▶ [What to do]: Word for word, retype the first line of the records and every following line through the one containing "Viewport: 1389px width, 868px height.".

Records from a data source
%%
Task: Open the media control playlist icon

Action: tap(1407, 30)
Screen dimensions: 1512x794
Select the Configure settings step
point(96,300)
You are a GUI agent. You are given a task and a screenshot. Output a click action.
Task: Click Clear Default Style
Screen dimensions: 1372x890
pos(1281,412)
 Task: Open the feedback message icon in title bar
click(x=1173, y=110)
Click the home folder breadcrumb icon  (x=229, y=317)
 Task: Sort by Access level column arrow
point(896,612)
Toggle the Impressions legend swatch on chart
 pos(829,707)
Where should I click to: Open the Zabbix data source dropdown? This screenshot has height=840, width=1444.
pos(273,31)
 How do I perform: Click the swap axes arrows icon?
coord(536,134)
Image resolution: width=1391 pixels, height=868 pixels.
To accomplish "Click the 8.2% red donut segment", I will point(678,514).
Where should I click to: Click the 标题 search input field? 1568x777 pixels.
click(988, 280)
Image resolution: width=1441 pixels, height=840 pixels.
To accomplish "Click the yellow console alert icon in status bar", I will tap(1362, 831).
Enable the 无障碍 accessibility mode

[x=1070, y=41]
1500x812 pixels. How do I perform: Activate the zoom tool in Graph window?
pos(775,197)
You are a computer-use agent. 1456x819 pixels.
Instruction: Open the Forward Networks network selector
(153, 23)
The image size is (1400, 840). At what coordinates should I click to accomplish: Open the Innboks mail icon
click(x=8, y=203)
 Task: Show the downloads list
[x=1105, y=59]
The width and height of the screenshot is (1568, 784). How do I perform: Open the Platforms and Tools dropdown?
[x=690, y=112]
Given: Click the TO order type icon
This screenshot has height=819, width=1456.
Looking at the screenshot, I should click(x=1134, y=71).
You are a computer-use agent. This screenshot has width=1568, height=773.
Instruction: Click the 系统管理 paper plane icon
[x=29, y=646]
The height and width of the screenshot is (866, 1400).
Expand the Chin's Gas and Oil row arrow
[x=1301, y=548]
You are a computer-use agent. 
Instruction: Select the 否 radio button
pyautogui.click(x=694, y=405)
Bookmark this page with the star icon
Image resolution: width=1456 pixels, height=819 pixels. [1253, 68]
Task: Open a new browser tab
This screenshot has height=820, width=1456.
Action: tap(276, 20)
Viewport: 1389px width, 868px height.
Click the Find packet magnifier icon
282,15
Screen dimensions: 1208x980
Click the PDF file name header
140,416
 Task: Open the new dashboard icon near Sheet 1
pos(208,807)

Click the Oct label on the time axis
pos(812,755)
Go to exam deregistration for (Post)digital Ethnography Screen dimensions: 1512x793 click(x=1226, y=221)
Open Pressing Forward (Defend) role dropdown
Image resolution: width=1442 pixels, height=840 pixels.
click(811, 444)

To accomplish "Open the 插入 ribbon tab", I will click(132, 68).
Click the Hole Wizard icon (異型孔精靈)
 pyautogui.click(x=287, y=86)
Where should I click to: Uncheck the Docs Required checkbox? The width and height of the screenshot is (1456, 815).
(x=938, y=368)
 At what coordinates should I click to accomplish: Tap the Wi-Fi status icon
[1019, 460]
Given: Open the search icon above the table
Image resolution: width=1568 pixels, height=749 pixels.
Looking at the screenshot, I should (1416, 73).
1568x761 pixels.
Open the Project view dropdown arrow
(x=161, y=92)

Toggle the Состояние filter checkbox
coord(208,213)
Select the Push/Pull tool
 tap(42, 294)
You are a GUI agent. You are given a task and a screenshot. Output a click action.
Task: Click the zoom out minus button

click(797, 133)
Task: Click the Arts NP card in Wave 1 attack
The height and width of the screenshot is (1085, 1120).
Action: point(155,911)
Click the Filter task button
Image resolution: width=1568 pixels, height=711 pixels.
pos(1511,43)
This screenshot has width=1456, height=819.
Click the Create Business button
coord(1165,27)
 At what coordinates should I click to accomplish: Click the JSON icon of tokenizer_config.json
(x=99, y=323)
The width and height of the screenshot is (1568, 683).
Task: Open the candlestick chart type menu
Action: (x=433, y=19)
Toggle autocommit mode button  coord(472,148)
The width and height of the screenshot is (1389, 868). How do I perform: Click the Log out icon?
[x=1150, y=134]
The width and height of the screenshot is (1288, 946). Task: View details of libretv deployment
%%
▶ [Answer to this exercise]:
Task: Open the media control playlist icon

Action: tap(1407, 30)
Screen dimensions: 1512x794
Select the Configure settings step
point(96,300)
You are a GUI agent. You are given a task and a screenshot. Output a click action.
Task: Click Clear Default Style
Screen dimensions: 1372x890
pos(1281,412)
 Task: Open the feedback message icon in title bar
click(x=1173, y=110)
Click the home folder breadcrumb icon  (x=229, y=317)
 Task: Sort by Access level column arrow
point(896,612)
Toggle the Impressions legend swatch on chart
 pos(829,707)
Where should I click to: Open the Zabbix data source dropdown? This screenshot has height=840, width=1444.
pos(273,31)
 How do I perform: Click the swap axes arrows icon?
coord(536,134)
Image resolution: width=1391 pixels, height=868 pixels.
To accomplish "Click the 8.2% red donut segment", I will point(678,514).
Where should I click to: Click the 标题 search input field? 1568x777 pixels.
click(988, 280)
Image resolution: width=1441 pixels, height=840 pixels.
To accomplish "Click the yellow console alert icon in status bar", I will tap(1362, 831).
Enable the 无障碍 accessibility mode

[x=1070, y=41]
1500x812 pixels. How do I perform: Activate the zoom tool in Graph window?
pos(775,197)
You are a computer-use agent. 1456x819 pixels.
Instruction: Open the Forward Networks network selector
(153, 23)
The image size is (1400, 840). At what coordinates should I click to accomplish: Open the Innboks mail icon
click(x=8, y=203)
 Task: Show the downloads list
[x=1105, y=59]
The width and height of the screenshot is (1568, 784). How do I perform: Open the Platforms and Tools dropdown?
[x=690, y=112]
Given: Click the TO order type icon
This screenshot has height=819, width=1456.
Looking at the screenshot, I should click(x=1134, y=71).
You are a computer-use agent. This screenshot has width=1568, height=773.
Instruction: Click the 系统管理 paper plane icon
[x=29, y=646]
The height and width of the screenshot is (866, 1400).
Expand the Chin's Gas and Oil row arrow
[x=1301, y=548]
You are a computer-use agent. 
Instruction: Select the 否 radio button
pyautogui.click(x=694, y=405)
Bookmark this page with the star icon
Image resolution: width=1456 pixels, height=819 pixels. [1253, 68]
Task: Open a new browser tab
This screenshot has height=820, width=1456.
Action: tap(276, 20)
Viewport: 1389px width, 868px height.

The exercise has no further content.